A coordenação desse processo é comprometida pela prematuridade, por condições neurológicas e neuromusculares, por transtornos do neurodesenvolvimento, por anormalidades anatômicas da orofaringe ou do esôfago e por doenças cardíacas e respiratórias que aumentam o esforço de respiração. Os lactentes prematuros são neurologicamente imaturos e, geralmente, não conseguem coordenar a sequência sucção-deglutição- respiração antes de 34 semanas de idade gestacional corrigida.[25] Problemas neurológicos, neuromusculares e do neurodesenvolvimento podem causar má coordenação da sequência sucção, deglutição e respiração. Isso pode causar aumento do tempo gasto na alimentação (com impacto sobre a saciedade, a digestão e a fome), aumentar o risco de aspiração e comprometer o desenvolvimento das capacidades oromotoras necessárias para uma alimentação independente.[3][8][25] Problemas anatômicos como micrognatia, fenda labial e fenda palatina comprometem a anatomia craniofacial normal, deixando o lactente incapaz de sugar efetivamente. Uma frequência respiratória elevada e um maior trabalho de respiração em repouso prejudicam a capacidade de alimentação.[8] Esses lactentes se cansam com facilidade durante a alimentação. Má coordenação, sucção fraca e sucção curta são descritas nos lactentes com displasia broncopulmonar grave.[24]

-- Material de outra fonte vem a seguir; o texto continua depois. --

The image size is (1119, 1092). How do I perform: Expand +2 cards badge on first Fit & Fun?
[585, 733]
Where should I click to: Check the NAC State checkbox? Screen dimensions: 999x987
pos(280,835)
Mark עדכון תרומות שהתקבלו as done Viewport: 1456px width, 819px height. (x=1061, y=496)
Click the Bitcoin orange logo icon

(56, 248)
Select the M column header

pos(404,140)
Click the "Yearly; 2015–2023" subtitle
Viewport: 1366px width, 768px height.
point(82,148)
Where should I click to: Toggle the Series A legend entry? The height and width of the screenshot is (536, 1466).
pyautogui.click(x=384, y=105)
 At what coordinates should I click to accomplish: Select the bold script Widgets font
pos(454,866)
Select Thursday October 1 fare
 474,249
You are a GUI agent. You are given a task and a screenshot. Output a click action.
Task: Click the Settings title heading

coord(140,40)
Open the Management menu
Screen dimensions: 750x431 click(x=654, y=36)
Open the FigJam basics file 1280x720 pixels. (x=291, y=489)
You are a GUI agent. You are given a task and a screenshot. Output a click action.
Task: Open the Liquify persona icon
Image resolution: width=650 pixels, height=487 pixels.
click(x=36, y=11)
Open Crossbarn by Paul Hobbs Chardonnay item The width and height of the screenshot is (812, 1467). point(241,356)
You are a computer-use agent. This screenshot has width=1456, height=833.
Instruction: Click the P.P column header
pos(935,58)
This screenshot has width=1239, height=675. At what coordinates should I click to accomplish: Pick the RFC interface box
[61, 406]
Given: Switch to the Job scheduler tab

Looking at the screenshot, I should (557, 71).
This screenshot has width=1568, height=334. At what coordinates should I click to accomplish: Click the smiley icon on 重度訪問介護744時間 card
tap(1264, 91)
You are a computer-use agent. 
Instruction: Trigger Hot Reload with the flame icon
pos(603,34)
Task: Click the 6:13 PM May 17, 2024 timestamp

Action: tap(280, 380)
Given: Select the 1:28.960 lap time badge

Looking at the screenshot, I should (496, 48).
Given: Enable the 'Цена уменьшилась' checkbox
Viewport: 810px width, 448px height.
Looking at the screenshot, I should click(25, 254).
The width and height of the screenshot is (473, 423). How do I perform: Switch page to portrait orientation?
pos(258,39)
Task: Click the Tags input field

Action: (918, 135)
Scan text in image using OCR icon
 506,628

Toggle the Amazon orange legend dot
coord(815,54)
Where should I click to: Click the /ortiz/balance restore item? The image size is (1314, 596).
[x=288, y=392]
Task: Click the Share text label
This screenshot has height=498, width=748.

O movimento dos alimentos e líquidos da faringe ao estômago requer peristaltismo esofágico efetivo e relaxamento transitório do esfíncter esofágico inferior. A alteração da motilidade esofágica está associada a múltiplas causas de distúrbios alimentares em lactentes, incluindo afecções neurológicas e neuromusculares, atraso no desenvolvimento e gastrosquise.

Afecções gastrointestinais podem causar náuseas ou desconforto durante a alimentação, contribuindo para o desenvolvimento de distúrbios alimentares.

Em muitos casos, a causa do distúrbio alimentar é multifatorial. Por exemplo, lactentes prematuros têm dificuldade com a coordenação neurológica da deglutição e têm um trato digestivo imaturo, com atividade de lactase reduzida, o que diminui a absorção de nutrientes dos alimentos.

Questões comportamentais como recusa alimentar foram vinculados à aversão oral atribuída a estímulos desagradáveis dos tubos orogástricos e tubos endotraqueais que passam pela boca.[3]

Classificação

Foi proposto um termo diagnóstico unificado de "distúrbios alimentares pediátricos", utilizando a estrutura de classificação internacional de funcionalidade, incapacidade e saúde da Organização Mundial da Saúde.[1] Essa classificação descreve o efeito de um distúrbio alimentar nas funcionalidades da criança, unificando capacidades clínicas, nutricionais e alimentares, e as questões psicossociais associadas ao distúrbio, justificando a avaliação da doença subjacente e das limitações funcionais para orientar sobre os planos de cuidados ideal.

Anteriormente, problemas clínicos, cirúrgicos e nutricionais que causam distúrbios alimentares tinham sido classificados como orgânicos, enquanto os problemas comportamentais e psicológicos tinham sido denominados de não orgânicos.[3] Entretanto, muitos autores criticam essa classificação como muito simplista. A maioria dos distúrbios alimentares é multifatorial por natureza, e os sintomas clínicos são semelhantes em ambos os grupos.[5][6] Além disso, essa classificação não auxilia o diagnóstico nem o manejo, pois muitos distúrbios exigirão o apoio de uma equipe multidisciplinar para o alcance de resultados ideais.